(Data shown)

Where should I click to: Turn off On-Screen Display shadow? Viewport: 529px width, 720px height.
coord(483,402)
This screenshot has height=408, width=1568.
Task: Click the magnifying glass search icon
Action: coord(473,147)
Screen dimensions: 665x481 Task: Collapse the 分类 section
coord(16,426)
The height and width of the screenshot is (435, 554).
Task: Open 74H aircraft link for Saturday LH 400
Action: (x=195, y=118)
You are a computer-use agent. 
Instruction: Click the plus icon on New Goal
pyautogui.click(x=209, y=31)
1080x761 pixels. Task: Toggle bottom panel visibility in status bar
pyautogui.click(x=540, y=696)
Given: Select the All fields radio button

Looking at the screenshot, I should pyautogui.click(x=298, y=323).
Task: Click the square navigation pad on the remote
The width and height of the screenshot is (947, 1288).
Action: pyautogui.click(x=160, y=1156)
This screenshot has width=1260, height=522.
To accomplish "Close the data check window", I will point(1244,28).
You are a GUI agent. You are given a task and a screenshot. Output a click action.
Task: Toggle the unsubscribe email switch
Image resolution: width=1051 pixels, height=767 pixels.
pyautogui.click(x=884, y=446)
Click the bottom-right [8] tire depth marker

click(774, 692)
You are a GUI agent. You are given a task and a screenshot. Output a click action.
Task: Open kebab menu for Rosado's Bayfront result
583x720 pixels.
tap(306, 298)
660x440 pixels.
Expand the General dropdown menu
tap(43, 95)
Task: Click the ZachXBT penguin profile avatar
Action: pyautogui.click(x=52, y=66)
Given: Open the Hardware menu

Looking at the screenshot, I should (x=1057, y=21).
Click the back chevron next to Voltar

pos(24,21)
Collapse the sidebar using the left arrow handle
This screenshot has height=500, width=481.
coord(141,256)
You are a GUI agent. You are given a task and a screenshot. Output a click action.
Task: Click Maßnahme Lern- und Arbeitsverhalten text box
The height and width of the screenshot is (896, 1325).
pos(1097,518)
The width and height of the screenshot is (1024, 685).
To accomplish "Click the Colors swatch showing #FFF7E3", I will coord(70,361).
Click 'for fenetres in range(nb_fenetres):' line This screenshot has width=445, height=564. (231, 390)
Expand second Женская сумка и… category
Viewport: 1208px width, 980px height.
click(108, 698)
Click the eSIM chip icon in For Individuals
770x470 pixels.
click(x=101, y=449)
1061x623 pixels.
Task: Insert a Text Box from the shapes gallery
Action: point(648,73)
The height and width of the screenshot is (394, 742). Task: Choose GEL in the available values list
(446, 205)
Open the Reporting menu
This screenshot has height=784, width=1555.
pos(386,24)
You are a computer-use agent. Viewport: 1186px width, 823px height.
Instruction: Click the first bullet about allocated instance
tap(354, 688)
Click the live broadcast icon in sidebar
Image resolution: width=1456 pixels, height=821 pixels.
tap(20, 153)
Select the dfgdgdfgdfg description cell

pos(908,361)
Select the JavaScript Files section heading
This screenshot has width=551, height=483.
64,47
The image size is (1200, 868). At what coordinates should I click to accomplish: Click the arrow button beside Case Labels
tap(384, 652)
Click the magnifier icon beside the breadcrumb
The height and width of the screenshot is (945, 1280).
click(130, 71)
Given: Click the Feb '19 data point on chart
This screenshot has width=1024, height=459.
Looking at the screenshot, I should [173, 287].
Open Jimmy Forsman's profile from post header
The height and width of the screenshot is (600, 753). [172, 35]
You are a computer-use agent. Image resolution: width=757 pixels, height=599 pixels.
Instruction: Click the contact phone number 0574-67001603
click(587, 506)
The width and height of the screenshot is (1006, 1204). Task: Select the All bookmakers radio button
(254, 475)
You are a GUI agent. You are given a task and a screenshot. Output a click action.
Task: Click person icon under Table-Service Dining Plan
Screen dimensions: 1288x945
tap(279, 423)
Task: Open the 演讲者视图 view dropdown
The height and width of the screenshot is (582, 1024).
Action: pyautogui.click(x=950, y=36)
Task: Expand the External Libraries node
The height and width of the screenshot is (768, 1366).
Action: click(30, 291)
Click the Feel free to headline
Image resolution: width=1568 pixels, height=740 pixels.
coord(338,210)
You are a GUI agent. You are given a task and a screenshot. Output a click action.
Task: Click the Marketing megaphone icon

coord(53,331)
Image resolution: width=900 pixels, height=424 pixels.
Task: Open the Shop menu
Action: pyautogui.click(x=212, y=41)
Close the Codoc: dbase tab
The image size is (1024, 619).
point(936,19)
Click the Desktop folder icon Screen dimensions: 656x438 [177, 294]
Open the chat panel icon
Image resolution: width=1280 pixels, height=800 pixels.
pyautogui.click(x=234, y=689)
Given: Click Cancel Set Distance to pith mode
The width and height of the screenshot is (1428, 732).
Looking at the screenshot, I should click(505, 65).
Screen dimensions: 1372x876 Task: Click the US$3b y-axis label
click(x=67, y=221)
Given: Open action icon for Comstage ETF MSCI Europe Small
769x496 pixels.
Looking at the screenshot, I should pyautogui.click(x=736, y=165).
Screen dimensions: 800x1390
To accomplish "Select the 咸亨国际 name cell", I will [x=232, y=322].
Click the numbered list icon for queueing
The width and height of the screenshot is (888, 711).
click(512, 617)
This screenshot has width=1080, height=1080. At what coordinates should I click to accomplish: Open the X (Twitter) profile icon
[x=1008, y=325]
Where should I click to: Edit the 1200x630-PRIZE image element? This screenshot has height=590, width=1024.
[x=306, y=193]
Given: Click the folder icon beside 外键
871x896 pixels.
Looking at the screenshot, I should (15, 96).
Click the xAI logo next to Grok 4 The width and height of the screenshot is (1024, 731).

(End Data shown)

Look in the material above for the line with "Click 'for fenetres" and the line with "You are a computer-use agent. Viewport: 1186px", and transcribe exactly those lines and all lines between them, nothing more.

Written response:
Click 'for fenetres in range(nb_fenetres):' line This screenshot has width=445, height=564. (231, 390)
Expand second Женская сумка и… category
Viewport: 1208px width, 980px height.
click(108, 698)
Click the eSIM chip icon in For Individuals
770x470 pixels.
click(x=101, y=449)
1061x623 pixels.
Task: Insert a Text Box from the shapes gallery
Action: point(648,73)
The height and width of the screenshot is (394, 742). Task: Choose GEL in the available values list
(446, 205)
Open the Reporting menu
This screenshot has height=784, width=1555.
pos(386,24)
You are a computer-use agent. Viewport: 1186px width, 823px height.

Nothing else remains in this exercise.